Sería sencillo seguir creyendo las historias antiguas. Reconfortaría pensar que hay relatos cuya veracidad no cabe cuestionar porque emanan de un saber superior, textos que fueron revelados por quien no debe rendir cuentas sobre su significado, sobre su forma, sobre su interpretación. Debería dar un visible consuelo (y un íntimo terror) la oportunidad de creer ciegamente, con una confianza infinita, como creen los niños justo antes de dormir.
Y sin embargo. Sin embargo hace generaciones que dimos por mudas voces que nunca sonaron, incólumes aquellas zarzas, mudas las piedras que se pretendían animadas. Sobrellevamos el desvanecimiento de ese testimonio revelado y único sabiendo que los dioses no murieron sino que ni siquiera existieron, que solo eran fuego de la chispa que nos arde dentro, sus fábulas eran nuestras fábulas y aquellas ensoñaciones llevaban al límite la intransigencia de pretender una lectura eterna de las mismas palabras. A partir de ese momento, cuando las verdades en que creemos ya no están escritas y han de comprobarse a cada paso como quien lee y levanta la vista para mirar si el mundo sigue ahí, aquellas leyendas no han sido más que eso, un cuento como cualquier otro que algunos siguen leyendo a la hora de acostarse pero cuyas pesadillas no conocen responsables.
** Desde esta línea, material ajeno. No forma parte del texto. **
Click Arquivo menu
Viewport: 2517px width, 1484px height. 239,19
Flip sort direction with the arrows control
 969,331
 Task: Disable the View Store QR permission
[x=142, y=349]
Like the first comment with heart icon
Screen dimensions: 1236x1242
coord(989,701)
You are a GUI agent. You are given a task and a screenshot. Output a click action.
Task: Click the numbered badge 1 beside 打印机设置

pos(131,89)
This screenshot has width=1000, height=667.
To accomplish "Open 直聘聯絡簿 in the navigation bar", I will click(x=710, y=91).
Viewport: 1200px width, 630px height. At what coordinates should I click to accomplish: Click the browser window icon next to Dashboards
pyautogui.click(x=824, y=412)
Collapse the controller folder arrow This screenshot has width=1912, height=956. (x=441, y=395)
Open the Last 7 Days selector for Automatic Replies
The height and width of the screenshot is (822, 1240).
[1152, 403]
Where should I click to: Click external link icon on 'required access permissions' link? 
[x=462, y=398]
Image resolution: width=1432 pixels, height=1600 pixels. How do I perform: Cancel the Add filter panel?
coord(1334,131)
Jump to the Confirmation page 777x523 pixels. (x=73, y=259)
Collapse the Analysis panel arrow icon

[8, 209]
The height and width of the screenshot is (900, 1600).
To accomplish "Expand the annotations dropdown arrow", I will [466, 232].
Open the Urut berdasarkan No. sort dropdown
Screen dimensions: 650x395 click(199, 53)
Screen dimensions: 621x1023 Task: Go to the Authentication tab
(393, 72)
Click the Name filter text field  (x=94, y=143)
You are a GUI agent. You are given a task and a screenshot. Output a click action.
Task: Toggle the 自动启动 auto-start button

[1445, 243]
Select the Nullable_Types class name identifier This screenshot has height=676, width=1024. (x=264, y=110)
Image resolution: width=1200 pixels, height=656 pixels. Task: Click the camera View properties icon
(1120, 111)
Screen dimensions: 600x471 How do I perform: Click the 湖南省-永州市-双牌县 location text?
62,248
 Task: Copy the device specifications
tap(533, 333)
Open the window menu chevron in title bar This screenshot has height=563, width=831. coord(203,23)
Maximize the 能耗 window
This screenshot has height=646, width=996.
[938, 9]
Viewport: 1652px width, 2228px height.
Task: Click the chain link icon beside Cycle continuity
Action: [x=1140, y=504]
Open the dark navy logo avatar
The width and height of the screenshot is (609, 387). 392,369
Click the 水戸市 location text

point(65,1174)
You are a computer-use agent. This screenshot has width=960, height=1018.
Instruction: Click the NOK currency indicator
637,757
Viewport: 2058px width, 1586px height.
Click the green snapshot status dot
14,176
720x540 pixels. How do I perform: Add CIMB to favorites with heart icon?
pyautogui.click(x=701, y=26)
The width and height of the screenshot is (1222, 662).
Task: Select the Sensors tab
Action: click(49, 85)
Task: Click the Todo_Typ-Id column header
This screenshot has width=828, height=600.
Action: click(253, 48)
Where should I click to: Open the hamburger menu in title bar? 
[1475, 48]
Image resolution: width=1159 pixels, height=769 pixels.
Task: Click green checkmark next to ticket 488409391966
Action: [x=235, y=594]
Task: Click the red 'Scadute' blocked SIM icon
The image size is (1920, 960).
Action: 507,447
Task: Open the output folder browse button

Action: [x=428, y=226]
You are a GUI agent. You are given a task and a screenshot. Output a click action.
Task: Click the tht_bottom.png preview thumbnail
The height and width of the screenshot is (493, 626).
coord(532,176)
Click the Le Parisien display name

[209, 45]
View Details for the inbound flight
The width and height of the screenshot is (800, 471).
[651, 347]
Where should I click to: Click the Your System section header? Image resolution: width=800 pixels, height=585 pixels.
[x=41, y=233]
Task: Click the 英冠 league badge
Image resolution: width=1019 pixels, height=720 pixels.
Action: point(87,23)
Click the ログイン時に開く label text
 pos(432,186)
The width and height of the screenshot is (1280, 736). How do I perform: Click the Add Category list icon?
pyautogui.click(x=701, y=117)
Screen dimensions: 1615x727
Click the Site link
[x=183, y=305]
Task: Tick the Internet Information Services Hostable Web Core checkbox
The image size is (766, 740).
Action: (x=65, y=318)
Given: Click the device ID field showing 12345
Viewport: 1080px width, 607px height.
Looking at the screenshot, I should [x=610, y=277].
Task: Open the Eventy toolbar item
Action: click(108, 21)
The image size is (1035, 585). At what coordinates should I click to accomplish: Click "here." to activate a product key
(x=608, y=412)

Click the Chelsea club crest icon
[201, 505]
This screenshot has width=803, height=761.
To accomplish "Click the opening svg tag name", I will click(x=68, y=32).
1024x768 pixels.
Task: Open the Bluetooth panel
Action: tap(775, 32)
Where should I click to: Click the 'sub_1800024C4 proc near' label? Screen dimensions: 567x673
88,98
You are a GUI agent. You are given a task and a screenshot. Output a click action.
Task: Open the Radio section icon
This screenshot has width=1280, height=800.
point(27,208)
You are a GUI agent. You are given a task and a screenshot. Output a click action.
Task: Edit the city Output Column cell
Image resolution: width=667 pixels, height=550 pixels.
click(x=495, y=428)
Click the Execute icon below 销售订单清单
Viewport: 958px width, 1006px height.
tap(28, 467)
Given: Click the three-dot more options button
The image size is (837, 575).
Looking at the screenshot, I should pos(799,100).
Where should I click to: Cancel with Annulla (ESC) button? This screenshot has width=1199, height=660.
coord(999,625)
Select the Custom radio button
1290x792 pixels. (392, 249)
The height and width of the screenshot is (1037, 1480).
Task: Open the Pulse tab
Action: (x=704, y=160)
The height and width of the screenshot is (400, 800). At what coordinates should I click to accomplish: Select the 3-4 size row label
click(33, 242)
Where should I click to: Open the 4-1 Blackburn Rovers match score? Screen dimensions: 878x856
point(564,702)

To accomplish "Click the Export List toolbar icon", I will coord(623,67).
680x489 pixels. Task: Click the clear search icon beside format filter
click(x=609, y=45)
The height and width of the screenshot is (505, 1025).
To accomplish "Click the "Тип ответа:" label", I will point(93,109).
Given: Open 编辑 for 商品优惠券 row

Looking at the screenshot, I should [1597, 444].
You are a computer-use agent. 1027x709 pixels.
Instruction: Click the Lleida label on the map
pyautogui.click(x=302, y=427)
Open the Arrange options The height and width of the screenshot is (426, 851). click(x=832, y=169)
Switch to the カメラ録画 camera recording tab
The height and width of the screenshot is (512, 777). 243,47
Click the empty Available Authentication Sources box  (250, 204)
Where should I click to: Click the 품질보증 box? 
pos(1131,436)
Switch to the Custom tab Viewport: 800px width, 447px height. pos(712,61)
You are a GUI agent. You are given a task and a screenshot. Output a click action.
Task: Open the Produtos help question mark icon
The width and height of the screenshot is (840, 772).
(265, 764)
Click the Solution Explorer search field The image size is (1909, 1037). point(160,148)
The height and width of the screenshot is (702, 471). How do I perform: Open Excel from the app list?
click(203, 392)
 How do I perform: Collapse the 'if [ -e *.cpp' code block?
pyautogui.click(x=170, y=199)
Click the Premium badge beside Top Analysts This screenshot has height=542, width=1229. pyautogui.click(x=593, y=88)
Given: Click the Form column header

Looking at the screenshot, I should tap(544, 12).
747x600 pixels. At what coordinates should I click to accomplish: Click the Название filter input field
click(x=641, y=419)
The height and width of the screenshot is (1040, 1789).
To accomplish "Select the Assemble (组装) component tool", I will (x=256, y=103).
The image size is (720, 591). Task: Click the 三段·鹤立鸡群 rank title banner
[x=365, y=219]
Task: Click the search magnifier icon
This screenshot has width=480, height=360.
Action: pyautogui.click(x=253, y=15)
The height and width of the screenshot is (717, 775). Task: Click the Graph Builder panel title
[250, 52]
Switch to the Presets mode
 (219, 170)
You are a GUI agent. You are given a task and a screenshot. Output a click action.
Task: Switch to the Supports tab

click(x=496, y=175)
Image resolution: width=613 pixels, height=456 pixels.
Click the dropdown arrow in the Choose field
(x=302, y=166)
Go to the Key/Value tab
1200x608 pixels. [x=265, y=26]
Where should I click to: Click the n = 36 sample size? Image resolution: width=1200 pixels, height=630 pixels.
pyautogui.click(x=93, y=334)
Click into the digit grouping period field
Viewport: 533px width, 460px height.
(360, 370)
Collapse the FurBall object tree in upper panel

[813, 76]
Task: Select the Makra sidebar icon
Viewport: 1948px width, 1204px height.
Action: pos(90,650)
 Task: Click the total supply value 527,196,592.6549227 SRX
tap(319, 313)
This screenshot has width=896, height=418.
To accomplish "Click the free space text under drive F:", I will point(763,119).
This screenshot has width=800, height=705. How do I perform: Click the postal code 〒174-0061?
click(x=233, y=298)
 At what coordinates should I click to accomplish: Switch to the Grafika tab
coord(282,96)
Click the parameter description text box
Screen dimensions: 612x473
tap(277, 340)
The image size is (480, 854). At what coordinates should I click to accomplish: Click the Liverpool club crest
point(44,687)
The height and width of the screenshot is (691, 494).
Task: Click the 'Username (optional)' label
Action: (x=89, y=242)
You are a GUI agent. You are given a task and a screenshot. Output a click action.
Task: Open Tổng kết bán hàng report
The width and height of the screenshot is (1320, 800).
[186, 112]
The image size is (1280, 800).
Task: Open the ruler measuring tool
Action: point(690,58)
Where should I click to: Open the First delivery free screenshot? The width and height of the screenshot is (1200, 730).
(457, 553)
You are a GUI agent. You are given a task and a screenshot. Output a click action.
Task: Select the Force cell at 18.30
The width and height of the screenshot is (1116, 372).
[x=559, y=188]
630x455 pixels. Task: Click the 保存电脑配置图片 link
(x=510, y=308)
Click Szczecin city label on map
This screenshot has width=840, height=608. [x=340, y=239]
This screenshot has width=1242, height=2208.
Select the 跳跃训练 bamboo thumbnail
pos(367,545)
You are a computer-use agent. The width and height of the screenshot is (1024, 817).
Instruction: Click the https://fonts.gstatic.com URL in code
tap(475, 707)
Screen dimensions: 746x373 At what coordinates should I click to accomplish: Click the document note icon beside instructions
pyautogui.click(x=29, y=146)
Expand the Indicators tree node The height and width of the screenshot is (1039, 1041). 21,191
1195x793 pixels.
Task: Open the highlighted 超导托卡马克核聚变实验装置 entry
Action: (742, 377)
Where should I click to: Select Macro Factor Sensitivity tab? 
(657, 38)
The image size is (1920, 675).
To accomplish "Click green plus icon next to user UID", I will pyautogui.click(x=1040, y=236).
Quizás el final de aquellas frases irrebatibles y de su solemnidad ritual haya significado el estallido de un sinfín de relatos que, como los añicos de un espejo, reflejan todos lo mismo que contenía aquel, con distintos ángulos y múltiples variaciones. Historias que habitan páginas y pantallas, que hablan con imágenes animadas o signos inventados, que cuentan de mil y una maneras las mismas historias pero ahora con versiones, finales, principios, personajes y tramas diferentes. Describimos el mismo mundo porque no hay más y si inventamos otros acaban por convertirse en este, despiadadamente.
¿Qué hace de una de esas ficciones el custodio de aquella gracia, que nos encontremos no ante uno más, igual de perecedero, sino ante una partija de aquella preminencia perdida, del rumor de dioses consumidos? Tal vez solo eso, precisamente, contener el eco de verdades no impuestas más que por su franqueza y una forma de decir con el brillo de nuevos cabujones en los viejos engastes.
Mañana desmontan las casetas que guardaban libros. ¿Qué otras voces, retóricas y argucias sustituirán a estos cuando todo haya cambiado y todo sea igual? ¿Escribirán máquinas que sabrán de nosotros lo que les hayamos dado a conocer y buena parte de lo que no hubiésemos querido conocieran? ¿Será la suya una nueva voz intachable, feroz, monolítica? ¿Qué quedará de tanto en poco, muy poco tiempo?